* [Material for this exercise]
[Start of section]

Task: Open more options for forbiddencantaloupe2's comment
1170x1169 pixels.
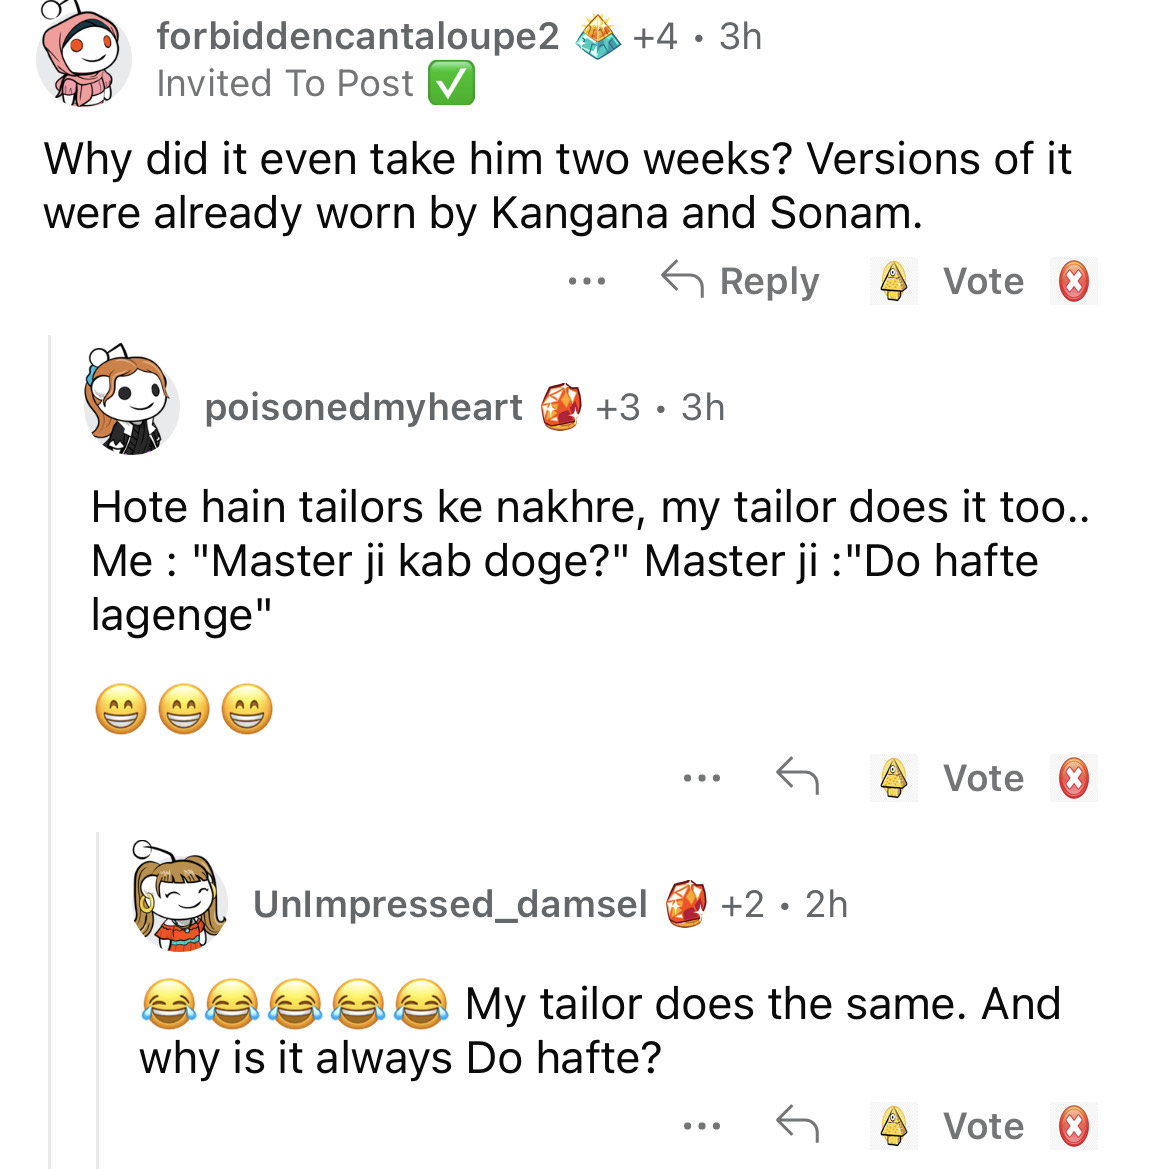Action: [586, 282]
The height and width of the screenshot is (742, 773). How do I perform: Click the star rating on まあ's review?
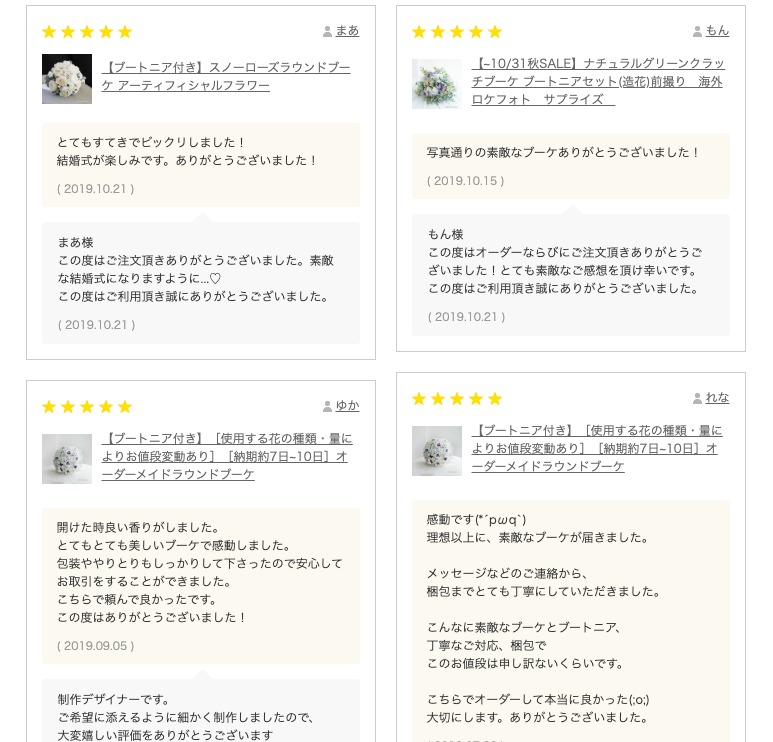tap(87, 32)
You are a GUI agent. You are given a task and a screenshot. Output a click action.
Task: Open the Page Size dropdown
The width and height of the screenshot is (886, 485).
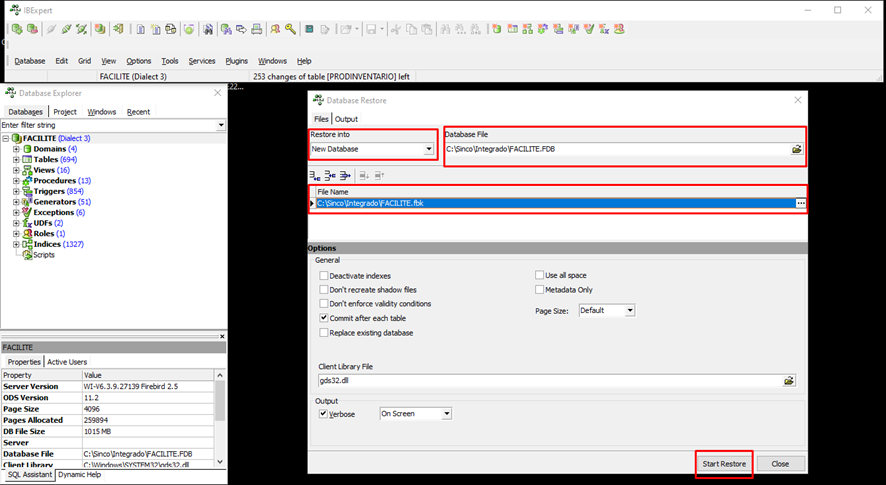tap(630, 311)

[End of section]

* [Assigned task] The expected answer consists solely of the lines from the one with "Task: Open the Page Size dropdown" through the last line of the listing above, restated exactly, minus any pictures.

* [Written answer]
Task: Open the Page Size dropdown
The width and height of the screenshot is (886, 485).
tap(630, 311)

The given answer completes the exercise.